**Information**
* * *

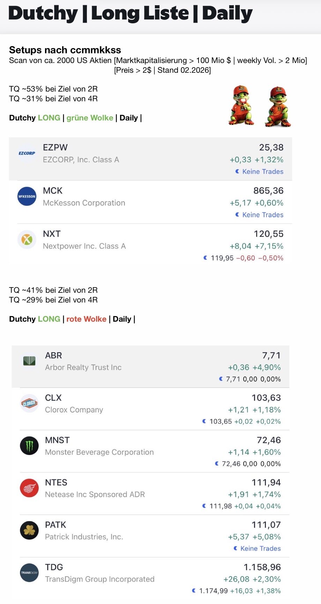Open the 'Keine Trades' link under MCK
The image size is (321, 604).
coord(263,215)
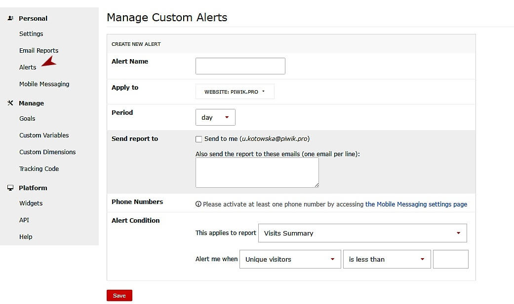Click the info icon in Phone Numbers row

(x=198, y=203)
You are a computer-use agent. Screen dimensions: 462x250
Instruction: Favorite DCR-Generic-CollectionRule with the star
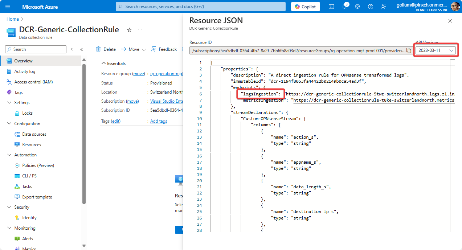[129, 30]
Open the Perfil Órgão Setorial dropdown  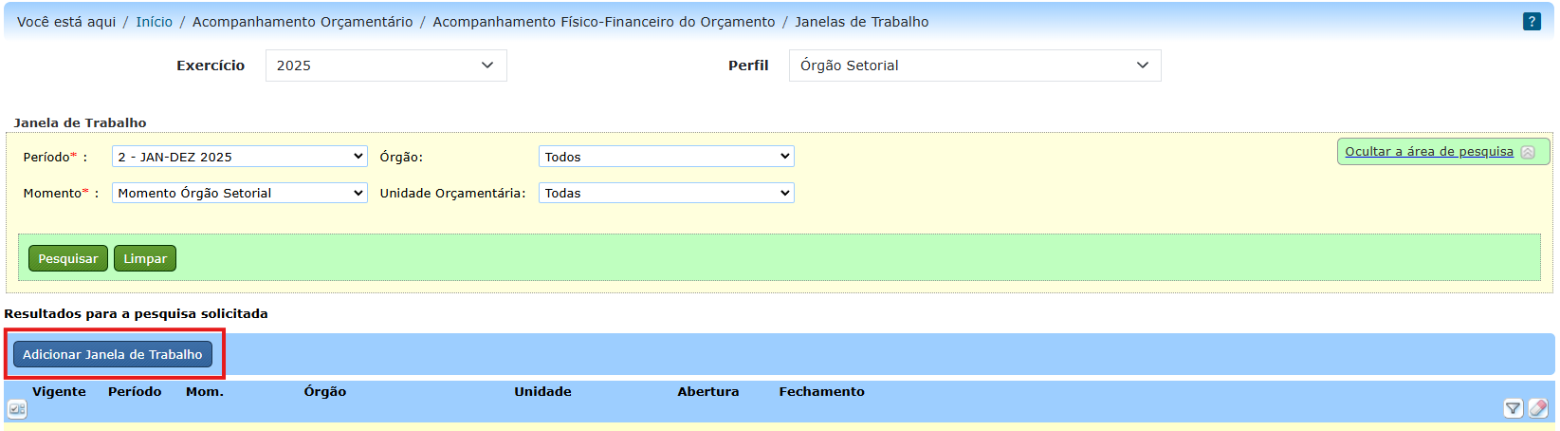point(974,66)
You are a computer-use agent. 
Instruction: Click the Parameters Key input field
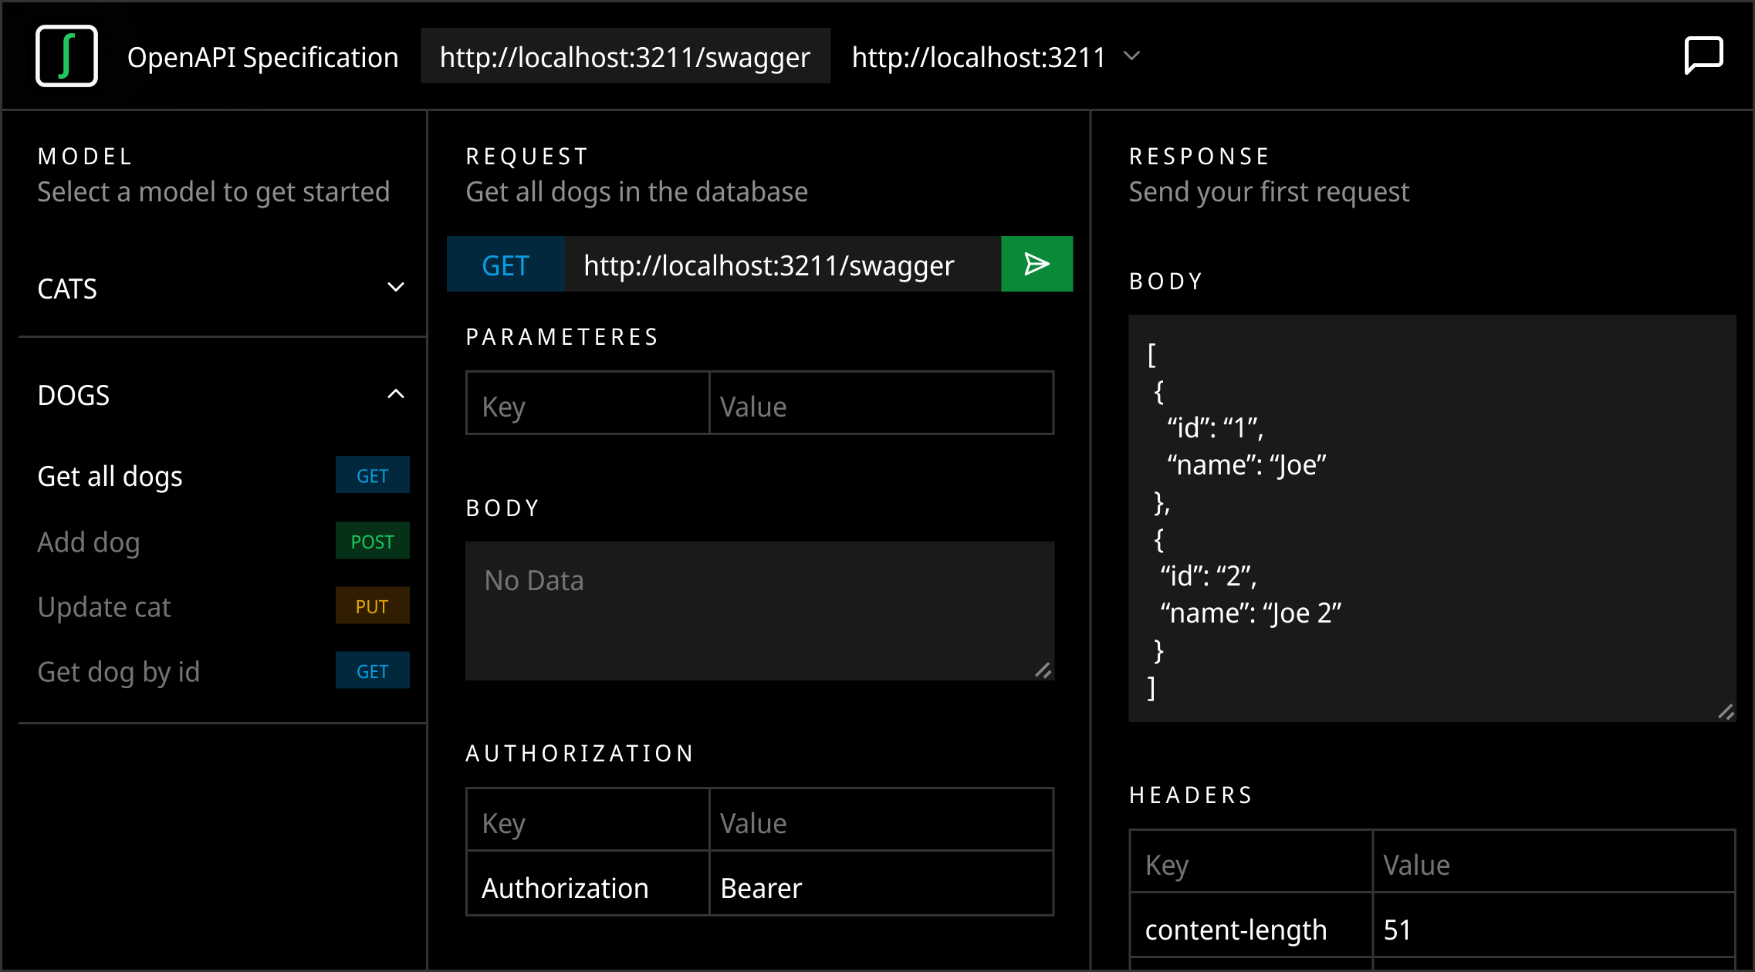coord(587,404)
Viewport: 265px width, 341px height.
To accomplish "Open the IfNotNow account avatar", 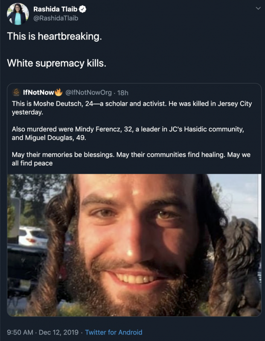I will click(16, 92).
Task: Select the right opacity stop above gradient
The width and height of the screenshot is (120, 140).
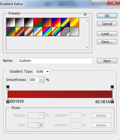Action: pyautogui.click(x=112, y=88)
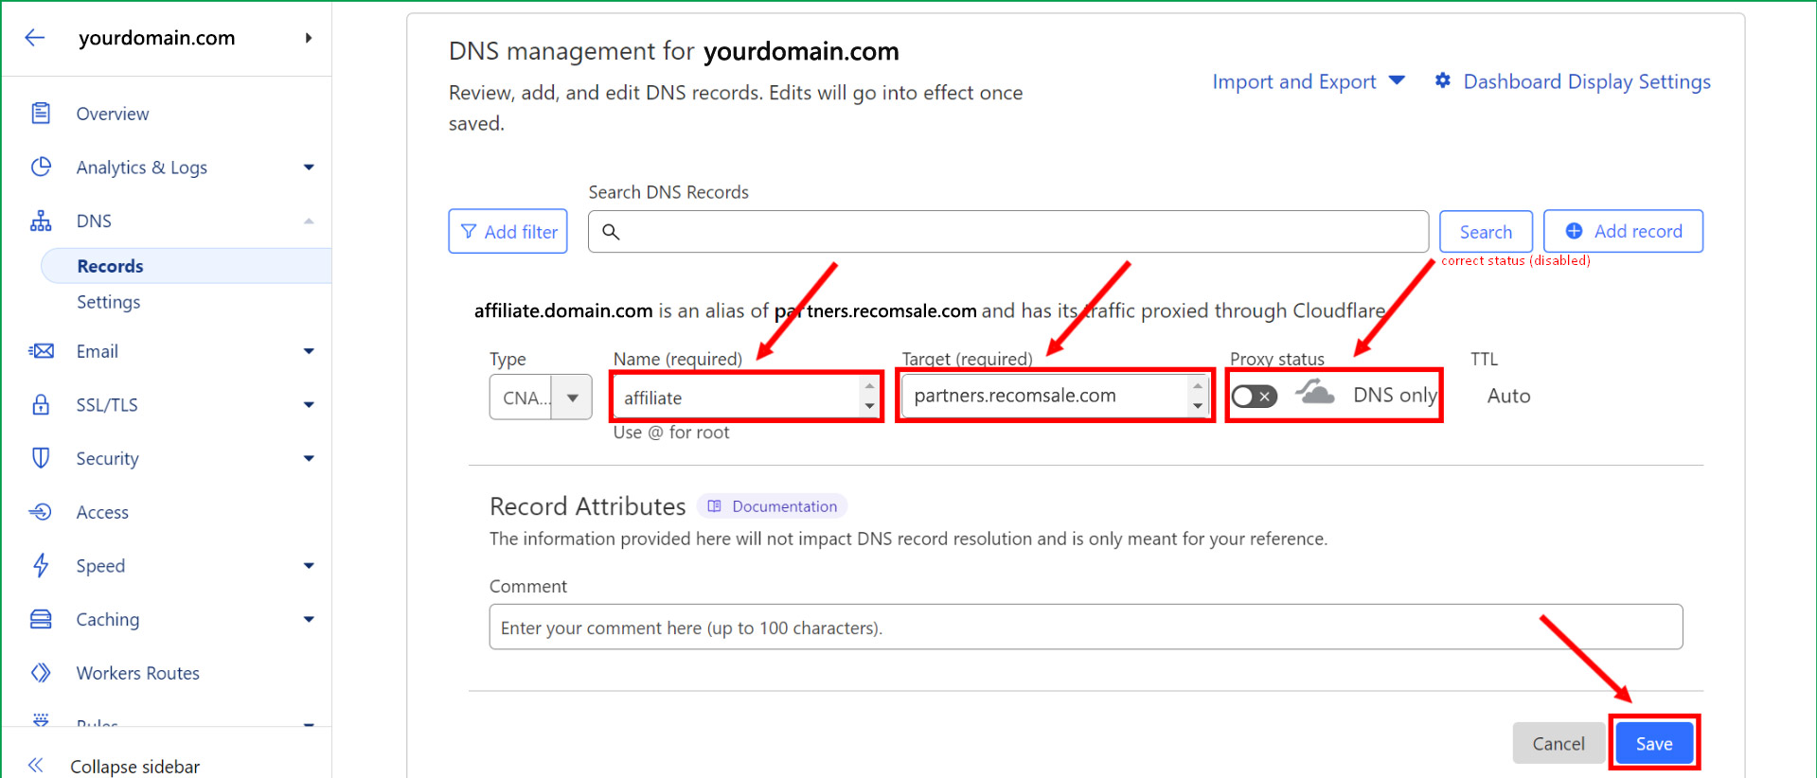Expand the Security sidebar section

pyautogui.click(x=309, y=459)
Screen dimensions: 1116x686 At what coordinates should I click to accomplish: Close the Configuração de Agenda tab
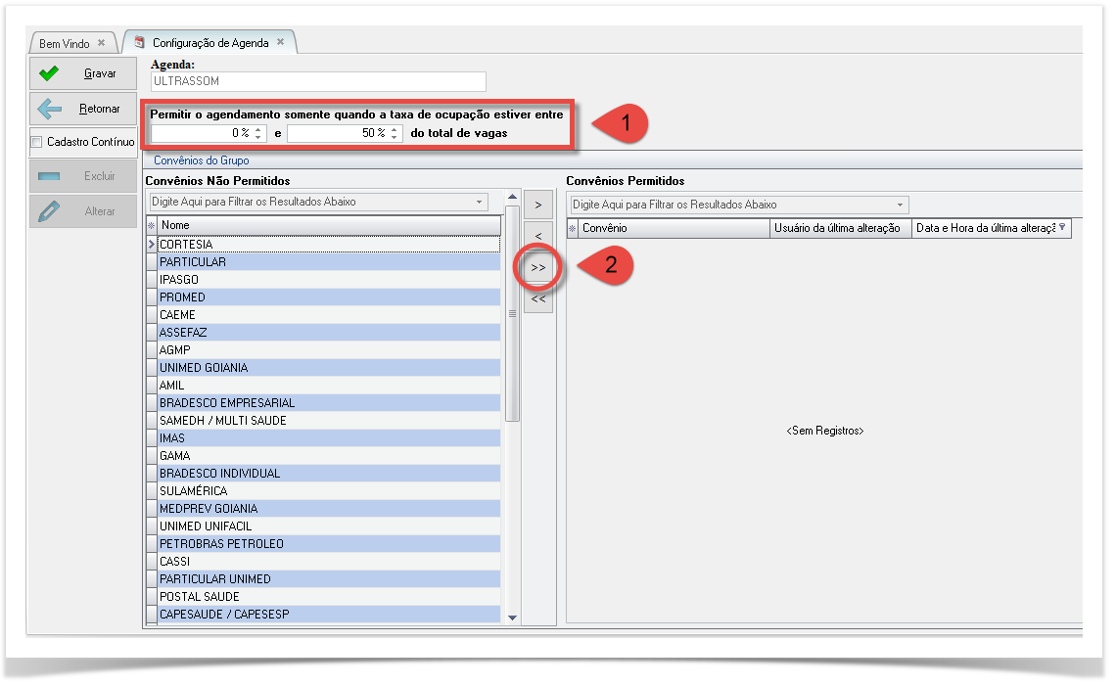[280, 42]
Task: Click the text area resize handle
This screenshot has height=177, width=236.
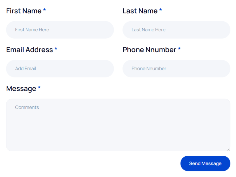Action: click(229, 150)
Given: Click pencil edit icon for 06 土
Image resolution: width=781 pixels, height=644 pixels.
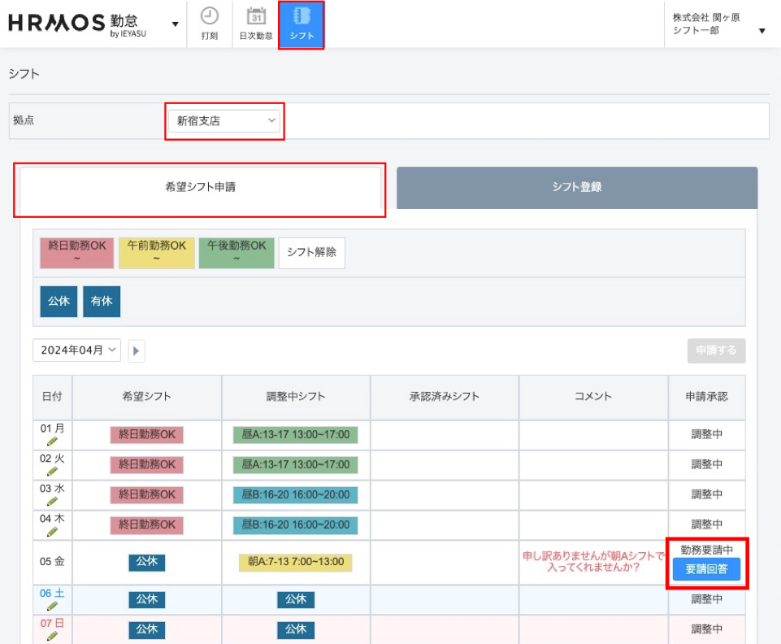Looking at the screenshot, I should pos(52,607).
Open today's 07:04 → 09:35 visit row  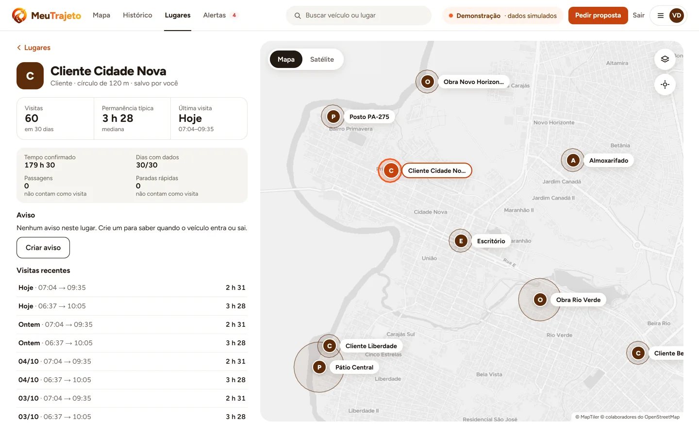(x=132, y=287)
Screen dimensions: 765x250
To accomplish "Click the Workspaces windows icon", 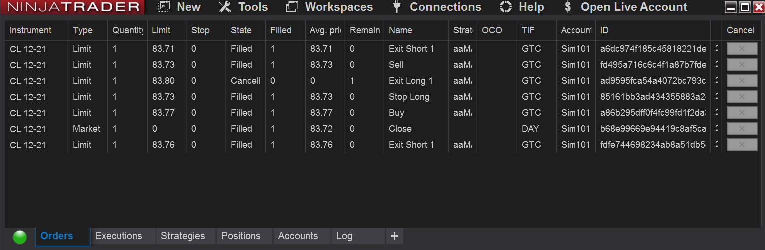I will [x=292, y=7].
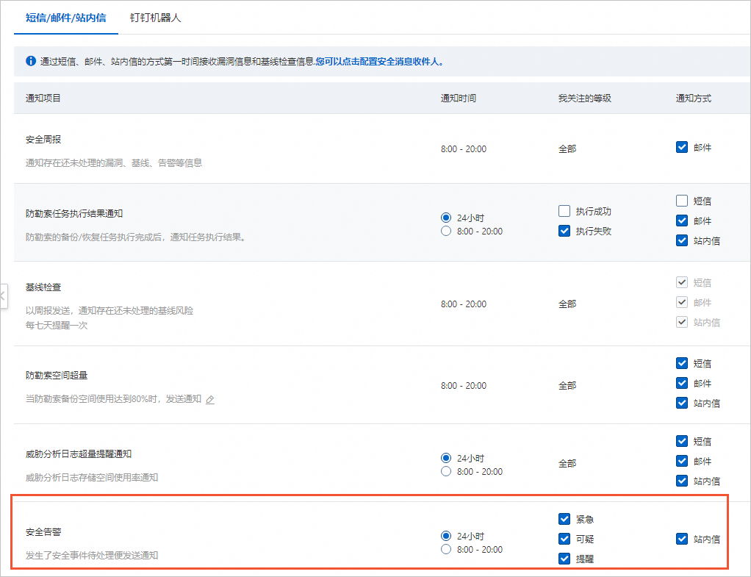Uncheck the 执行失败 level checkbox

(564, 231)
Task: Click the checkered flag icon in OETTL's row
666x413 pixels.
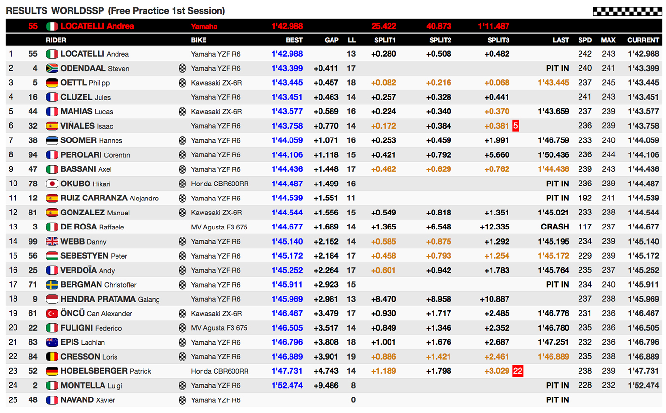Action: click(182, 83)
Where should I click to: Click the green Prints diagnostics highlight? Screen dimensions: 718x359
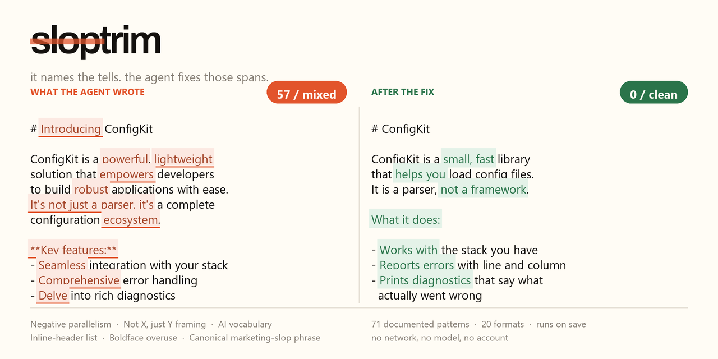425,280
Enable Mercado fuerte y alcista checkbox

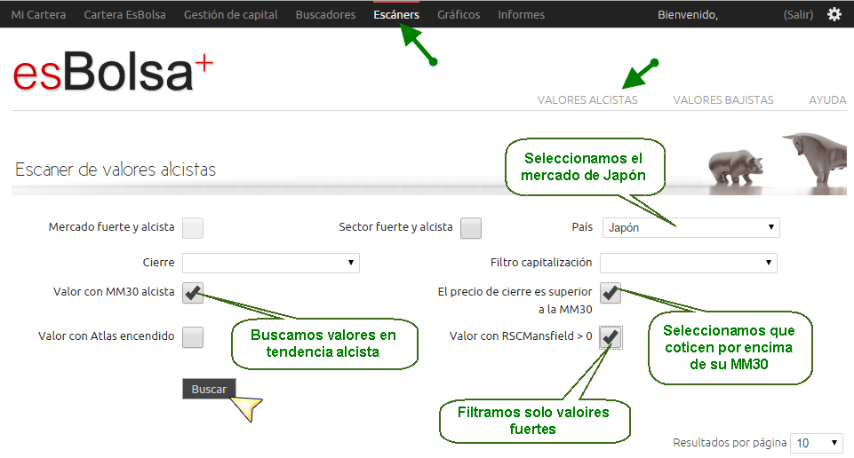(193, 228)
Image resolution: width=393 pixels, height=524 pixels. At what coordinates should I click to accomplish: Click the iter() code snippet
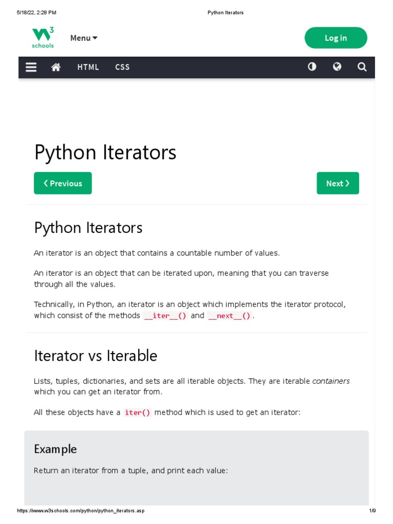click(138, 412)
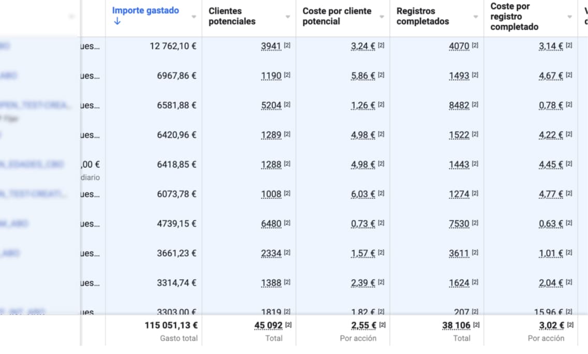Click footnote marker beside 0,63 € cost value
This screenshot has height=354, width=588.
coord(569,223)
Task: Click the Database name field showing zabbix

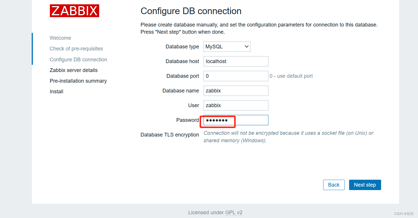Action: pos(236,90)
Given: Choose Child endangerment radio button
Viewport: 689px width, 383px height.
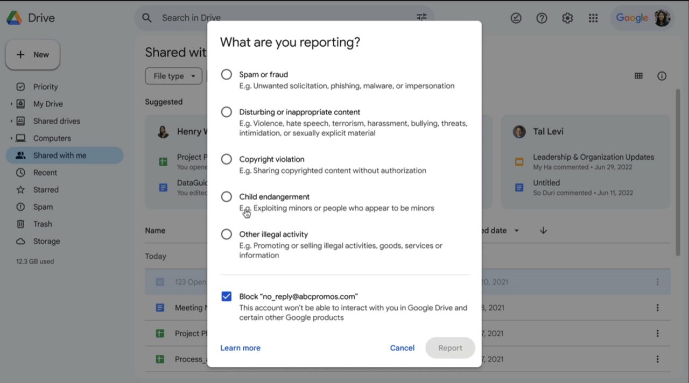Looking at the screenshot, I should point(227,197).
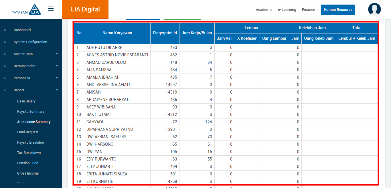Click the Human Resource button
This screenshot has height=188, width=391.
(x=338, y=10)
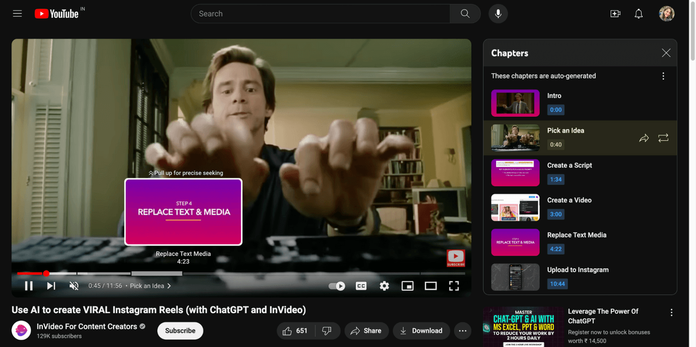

* * *

**Task details**
Only the lines between the one with "Image resolution: width=393" and the one with "Given: Choose Child endangerment radio button", those two included, get copied from the material above. Keep it exact and free of pictures.

**Worked solution**
Image resolution: width=393 pixels, height=524 pixels. At what coordinates should I click to accomplish: Click the iter() code snippet
click(138, 412)
Click footnote marker beside 0,63 € cost value
This screenshot has height=354, width=588.
coord(569,223)
Task: Click the Database name field showing zabbix

Action: pos(236,90)
Given: Choose Child endangerment radio button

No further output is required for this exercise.